El maya no entendió. De manera instintiva, retrocedió ante la presencia de la resucitada, la cual no acusaba las trazas de su reciente defunción. Sonreía, movía el cuello mirando hacia todas partes y parecía plácida. Él dio por cierto que se encontraba en el sitio en el que la vida transita hacia la muerte, que es la puerta de Xibalbá, y no había sabido nunca que alguien pudiera cruzarla en sentido inverso, de la muerte hacia la vida.

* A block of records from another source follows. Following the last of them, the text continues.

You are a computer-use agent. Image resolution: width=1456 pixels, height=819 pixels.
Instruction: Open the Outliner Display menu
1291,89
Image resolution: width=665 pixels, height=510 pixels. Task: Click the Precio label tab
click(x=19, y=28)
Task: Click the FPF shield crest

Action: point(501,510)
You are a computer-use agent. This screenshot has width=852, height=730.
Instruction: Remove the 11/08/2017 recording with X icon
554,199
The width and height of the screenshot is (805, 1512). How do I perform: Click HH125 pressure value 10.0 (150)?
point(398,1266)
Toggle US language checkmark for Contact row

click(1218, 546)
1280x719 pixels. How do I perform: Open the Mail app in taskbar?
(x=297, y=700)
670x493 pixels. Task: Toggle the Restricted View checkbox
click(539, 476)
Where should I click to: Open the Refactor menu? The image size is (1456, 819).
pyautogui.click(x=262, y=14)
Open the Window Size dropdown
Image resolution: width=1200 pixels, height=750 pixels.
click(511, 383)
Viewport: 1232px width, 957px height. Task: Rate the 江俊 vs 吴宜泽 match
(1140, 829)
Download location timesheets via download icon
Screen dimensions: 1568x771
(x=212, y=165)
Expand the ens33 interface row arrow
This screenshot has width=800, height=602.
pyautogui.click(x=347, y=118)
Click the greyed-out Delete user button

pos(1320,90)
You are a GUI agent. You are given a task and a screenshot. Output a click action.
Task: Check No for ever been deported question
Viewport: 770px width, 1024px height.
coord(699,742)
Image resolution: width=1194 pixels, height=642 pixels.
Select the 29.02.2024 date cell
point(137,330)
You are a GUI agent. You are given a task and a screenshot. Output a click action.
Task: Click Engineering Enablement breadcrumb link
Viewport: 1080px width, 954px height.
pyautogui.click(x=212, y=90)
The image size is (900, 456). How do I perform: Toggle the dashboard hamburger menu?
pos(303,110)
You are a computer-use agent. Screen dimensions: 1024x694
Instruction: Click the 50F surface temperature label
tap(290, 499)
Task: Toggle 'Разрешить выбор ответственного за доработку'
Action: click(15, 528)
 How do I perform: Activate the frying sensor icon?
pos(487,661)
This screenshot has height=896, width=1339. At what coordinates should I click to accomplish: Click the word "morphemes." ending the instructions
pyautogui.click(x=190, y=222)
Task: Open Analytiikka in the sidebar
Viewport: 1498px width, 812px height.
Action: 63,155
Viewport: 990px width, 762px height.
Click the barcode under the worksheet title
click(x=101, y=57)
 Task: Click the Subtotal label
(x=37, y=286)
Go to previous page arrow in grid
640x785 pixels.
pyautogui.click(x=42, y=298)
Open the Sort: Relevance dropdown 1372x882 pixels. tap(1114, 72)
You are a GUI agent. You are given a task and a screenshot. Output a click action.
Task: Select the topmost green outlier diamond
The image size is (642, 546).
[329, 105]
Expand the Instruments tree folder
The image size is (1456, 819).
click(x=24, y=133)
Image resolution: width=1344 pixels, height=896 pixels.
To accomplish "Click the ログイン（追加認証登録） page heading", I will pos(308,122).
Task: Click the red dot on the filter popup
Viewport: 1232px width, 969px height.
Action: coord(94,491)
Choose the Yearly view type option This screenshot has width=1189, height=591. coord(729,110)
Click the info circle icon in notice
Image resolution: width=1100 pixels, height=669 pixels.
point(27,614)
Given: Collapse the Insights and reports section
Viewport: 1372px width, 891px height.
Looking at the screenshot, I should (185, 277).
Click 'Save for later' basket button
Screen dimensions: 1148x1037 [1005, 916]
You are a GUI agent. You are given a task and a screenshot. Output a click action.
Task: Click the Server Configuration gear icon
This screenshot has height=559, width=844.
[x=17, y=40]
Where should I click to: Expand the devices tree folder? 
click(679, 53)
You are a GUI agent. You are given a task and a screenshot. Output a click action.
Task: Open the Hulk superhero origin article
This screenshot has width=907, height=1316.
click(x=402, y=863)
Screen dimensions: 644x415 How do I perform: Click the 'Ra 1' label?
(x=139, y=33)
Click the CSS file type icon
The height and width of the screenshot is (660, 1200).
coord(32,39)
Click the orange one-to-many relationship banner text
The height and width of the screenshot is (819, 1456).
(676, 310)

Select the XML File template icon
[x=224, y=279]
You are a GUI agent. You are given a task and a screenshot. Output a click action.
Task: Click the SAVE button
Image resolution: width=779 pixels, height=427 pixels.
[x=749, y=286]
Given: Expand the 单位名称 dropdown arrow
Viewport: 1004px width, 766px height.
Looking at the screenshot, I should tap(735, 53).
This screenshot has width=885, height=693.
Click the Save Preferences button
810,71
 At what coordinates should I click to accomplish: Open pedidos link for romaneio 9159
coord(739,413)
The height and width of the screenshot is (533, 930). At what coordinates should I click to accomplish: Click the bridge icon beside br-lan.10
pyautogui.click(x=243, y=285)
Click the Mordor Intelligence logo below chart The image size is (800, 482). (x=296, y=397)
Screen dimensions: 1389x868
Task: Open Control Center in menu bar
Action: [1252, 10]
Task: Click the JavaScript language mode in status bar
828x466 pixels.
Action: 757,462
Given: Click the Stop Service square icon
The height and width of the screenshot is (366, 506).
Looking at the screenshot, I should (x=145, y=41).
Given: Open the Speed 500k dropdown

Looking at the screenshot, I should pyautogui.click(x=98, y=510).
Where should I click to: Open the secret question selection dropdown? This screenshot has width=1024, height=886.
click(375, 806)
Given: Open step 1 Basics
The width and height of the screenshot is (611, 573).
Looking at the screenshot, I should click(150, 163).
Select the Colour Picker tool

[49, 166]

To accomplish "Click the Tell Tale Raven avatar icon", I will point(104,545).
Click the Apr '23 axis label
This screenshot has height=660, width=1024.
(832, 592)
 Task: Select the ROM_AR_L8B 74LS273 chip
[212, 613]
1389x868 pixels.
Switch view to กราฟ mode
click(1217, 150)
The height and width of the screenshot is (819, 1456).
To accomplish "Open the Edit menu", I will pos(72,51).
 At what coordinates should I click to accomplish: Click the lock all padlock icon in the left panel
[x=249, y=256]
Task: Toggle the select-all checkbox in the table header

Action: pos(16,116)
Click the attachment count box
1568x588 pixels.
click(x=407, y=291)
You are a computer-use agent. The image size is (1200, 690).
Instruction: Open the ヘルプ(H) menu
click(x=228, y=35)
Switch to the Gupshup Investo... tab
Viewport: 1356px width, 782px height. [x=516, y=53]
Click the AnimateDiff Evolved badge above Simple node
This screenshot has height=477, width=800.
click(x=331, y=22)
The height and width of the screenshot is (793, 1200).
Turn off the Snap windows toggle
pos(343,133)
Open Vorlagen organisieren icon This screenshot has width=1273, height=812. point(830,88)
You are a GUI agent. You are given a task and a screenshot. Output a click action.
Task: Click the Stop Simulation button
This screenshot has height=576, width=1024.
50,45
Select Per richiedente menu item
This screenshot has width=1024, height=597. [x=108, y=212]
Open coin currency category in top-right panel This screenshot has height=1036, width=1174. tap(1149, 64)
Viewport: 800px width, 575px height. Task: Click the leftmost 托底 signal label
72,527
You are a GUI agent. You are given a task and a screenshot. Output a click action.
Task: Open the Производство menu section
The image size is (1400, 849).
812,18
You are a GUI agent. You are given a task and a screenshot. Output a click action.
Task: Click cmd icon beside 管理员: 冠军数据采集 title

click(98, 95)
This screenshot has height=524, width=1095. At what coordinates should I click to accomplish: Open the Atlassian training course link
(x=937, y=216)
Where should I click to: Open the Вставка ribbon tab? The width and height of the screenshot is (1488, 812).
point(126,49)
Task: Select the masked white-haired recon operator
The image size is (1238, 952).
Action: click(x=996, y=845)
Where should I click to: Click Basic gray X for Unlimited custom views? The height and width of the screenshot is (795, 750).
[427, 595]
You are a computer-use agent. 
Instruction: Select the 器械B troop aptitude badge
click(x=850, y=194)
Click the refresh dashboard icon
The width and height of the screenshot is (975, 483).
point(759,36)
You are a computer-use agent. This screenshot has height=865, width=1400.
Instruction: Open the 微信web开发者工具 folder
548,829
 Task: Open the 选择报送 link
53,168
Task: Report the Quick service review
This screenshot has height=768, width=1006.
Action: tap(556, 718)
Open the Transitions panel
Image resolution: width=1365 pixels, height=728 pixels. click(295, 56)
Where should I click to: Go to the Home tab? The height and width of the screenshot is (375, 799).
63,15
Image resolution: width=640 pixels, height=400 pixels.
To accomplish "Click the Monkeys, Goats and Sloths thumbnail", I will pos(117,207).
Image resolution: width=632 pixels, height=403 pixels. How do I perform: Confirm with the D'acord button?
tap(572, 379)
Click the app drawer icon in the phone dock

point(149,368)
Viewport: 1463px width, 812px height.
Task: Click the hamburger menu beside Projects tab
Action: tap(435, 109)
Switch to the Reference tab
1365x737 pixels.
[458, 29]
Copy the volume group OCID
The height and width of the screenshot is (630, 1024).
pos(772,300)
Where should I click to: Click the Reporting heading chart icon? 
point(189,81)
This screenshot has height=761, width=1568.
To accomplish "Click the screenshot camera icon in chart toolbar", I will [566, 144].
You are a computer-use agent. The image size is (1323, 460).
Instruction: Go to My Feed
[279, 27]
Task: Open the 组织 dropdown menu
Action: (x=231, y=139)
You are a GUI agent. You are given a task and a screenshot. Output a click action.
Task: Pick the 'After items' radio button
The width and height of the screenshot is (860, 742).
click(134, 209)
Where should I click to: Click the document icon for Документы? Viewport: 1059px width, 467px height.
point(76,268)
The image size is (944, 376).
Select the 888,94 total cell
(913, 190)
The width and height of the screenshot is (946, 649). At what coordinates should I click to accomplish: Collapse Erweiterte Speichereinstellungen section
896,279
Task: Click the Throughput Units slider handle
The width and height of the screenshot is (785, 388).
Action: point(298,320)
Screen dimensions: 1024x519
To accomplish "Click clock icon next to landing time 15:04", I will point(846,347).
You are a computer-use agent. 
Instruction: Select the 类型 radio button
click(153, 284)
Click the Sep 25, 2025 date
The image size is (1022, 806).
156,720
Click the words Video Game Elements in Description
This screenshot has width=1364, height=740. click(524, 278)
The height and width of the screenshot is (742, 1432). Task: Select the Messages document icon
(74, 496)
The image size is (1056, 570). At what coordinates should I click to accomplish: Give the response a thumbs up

Tomás había sido cercano a los ah kin, los sacerdotes de su pueblo, y estaba convencido de que sus conocimientos permitían a sus clientes una suerte de vida eterna, pero siempre, pensaba, en los confines de una vasija o, en todo caso, en uno de los frascos de vidrio que vio por primera vez cuando un puñado de conquistadores españoles se apersonó en su aldea a orillas del Usumacinta. La trascendencia final era algo que escapaba a su entendimiento, a lo que podía aludir mediante frases sagradas (el yo encarnado que debía aparecer en el nudo del baktún más tres katunes, que era el término de 463 años), pero no se lo había imaginado como una resurrección literal. Y allí, frente a sus ojos, una muerta recuperaba la vida, mientras El Negre, con toda la naturalidad del mundo, lo alborotaba: ¡Siete más esclavos liberar!

Con la temblorina aún en el cuerpo, Tomás no tuvo más remedio que obedecer las confusas consignas del africano, aunque cuidándose de que la muerta, o la viva, o lo que fuera, no se le acercara demasiado. Ésta, por su parte, no parecía mostrar interés en él; merodeaba por el cementerio mientras olía las flores, tocaba las cortezas de los árboles y miraba hacia todas partes con una sonrisa y aire de satisfacción. El maya siguió a su anfitrión hasta otra tumba, en la cual El Negre repitió los pasos: localizó una cuerda en los bordes del túmulo de tierra, tiró de ella, le pasó un cabo a Tomás para unir las fuerzas de ambos, se levantó una tapa de madera y del sepulcro emergió un negro joven que no requirió siquiera de ayuda para salir. Cuando terminaron esa tarea, el hechicero africano se dirigió a los resucitados en tono imperioso:

–¡Seis más esclavos liberar!

Los dos recién exhumados se le unieron en la tarea, y al cabo de un rato sumaban ocho que paseaban por el cementerio, evitando en su deambular otras tantas fosas abiertas y vacías. Eran una mujer y dos hombres caribes, tres negros, todos varones, una pareja de moros, hombre y mujer, y uno que no podía ser sino español. Oteaban hacia todas partes, sonreían, olfateaban, se palpaban y tocaban todos los objetos a su alcance. De pronto, de unos matorrales que marcaban la frontera del camposanto, emergió, sonriente y como si nada, el sobrino de El Negre, el mozo de cocheras que un día antes había llevado a Tomás en una carreta hasta la Ermita de San Antón. El muchacho llevaba en bandolera un tambor ashiko casi más grande que él. Se sentó en un tronco caído, se colocó el instrumento entre las piernas y se puso a tocarlo. De inmediato, los resucitados detuvieron en seco sus extraños paseos, contemplaron al recién llegado con una mirada dulce y se pusieron a bailar a la luz de la luna.